Exercises –
a) Do the following statements agree with the review of Seth Godin's book Purple Cow? Answer yes or no for each and quote the words of the review that decide it. (i) Purple Cow came out in 2003. (ii) Mass marketing traditionally targets the innovators because they are the largest group. (iii) Sneezers are always the early adopters.
b) Could you carry on the review of Purple Cow from its last sentence?
======== Document excerpt
One of the problems, I suppose, of being “a visionary” is that one is, somewhat by definition, required to be looking forward into a hazy future without anything near omniscience, and so, as they age, one's books acquire anachronisms of focusing on things that didn't quite work out the way it seemed they might when ink hit the page. Purple Cow came out in 2003, and while this is hardly antique, those 8 years are a very long time in the tech sphere. In this case the “whopper” came in a case study of Motorola and Nokia, where Godin seems to be writing off the cell phone market (he says “The sad truth, though, is that … the Purple Cow has left the room and there's not a lot the cell phone companies can do about it.”, despite both companies “scrambling to market phones that send photographs”) … I guess the Cow came back for an encore in that niche four years later when Apple introduced the iPhone!
The thrust of the book, however, is really more about a change in modalities across the entire spectrum of business, moving from what he describes as “The TV-Industrial Complex” into a “Post-TV Age”, where the classic model of buying vast amounts of advertising and having that drive sales is just not working like it used to. He uses a bell-curve illustration to break out sections of the market, from “innovators” on the very leading edge, to the “early adopters”, on into the “early and late majority”, and finally into the “laggards”.
At this point Godin brings in the concept of an “ideavirus” and the “Sneezers” who spread it.The marketer of yesterday valued the volume of people she could reach. … Mass marketing traditionally targets the early and late majority because this is the largest group. But in many markets, the value of a group isn't related to its size – a group's value is related to its influence. In this market, for example, the early adopters heavily influence the rest of the curve, so persuading them is worth far more than wasting ad dollars trying to persuade anyone else.
Godin says that targeting a particular niche allows you to effectively get to the “sneezers” that would be too difficult to find in mass-market products. And, finding a “Purple Cow” gets these key voices on board. However, it's not always easy to implement this ...Every market has a few sneezers. They're often the early adopters, but not always. Finding and seducing these sneezers is the essential step in creating an ideavirus.
================
======== Records provided
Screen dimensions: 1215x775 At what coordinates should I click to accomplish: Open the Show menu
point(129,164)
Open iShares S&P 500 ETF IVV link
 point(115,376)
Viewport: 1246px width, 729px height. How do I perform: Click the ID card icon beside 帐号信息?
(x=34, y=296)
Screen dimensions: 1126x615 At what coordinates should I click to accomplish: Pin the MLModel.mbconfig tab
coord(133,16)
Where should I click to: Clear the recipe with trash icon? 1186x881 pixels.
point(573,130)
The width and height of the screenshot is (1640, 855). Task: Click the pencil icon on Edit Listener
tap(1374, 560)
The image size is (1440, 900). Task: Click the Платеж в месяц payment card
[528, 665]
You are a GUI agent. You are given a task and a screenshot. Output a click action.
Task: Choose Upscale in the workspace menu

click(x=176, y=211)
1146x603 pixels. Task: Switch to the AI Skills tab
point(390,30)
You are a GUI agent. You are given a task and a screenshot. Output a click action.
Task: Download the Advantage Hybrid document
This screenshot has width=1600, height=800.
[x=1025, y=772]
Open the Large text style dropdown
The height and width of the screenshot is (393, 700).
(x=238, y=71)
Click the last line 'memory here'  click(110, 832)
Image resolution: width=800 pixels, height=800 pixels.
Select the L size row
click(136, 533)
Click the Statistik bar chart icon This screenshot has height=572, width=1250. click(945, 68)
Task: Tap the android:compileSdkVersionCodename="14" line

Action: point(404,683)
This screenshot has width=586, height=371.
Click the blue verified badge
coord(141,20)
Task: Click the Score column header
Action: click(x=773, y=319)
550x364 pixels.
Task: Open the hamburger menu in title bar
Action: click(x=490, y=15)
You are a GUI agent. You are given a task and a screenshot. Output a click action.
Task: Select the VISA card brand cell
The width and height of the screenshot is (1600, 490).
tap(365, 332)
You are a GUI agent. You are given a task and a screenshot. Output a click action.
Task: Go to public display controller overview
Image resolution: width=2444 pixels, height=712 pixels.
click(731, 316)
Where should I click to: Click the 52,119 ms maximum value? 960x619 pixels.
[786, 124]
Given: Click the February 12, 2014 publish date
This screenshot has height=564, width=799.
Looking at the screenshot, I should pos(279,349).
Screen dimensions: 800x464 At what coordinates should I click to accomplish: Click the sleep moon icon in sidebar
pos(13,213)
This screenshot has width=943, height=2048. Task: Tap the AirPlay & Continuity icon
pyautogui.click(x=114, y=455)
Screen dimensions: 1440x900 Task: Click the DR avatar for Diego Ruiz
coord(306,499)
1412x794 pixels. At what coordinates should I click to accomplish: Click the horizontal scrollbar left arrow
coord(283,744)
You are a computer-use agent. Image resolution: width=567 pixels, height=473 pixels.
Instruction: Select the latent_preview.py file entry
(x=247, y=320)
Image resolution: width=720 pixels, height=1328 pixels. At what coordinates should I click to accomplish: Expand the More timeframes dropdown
================
Results of the exercise –
a)
(i) Yes: "Purple Cow came out in 2003"
(ii) No: "Mass marketing traditionally targets the early and late majority because this is the largest group."
(iii) No: "They're often the early adopters, but not always."

b)
Much of the book is spent with examples, considerations, and case studies, most ending with a very focused “take-away point” … although he certainly fleshes the concepts raised here out much more in his later book Free Prize Inside. More info (including later “bonus chapters”) are at http://apurplecow.comThe Problem with the Cow
… is actually the problem with fear.
If being a Purple Cow is such an easy, effective way to break through the clutter, why doesn't everyone do it? Why is it so hard to be Purple?
Some folks would like you to believe that there are too few great ideas or that their product or their industry or their company can't support a great idea. This, of course, is nonsense.
The Cow is so rare because people are afraid.
If you're remarkable, it's likely that some people won't like you. That's part of the definition of remarkable. Nobody gets unanimous praise – ever. The best the timid can hope for is to be unnoticed. Criticism comes to those who stand out.
Purple Cow is still in print (in a later, updated edition), and both Amazon and B&N have it for about 1/3rd off of cover, but you can also find “very good” copies of the 2003 hardcover (that I have) for under a buck via the new/used vendors. If this is the sort of thing which is of interest to you, I'd definitely recommend picking up a copy.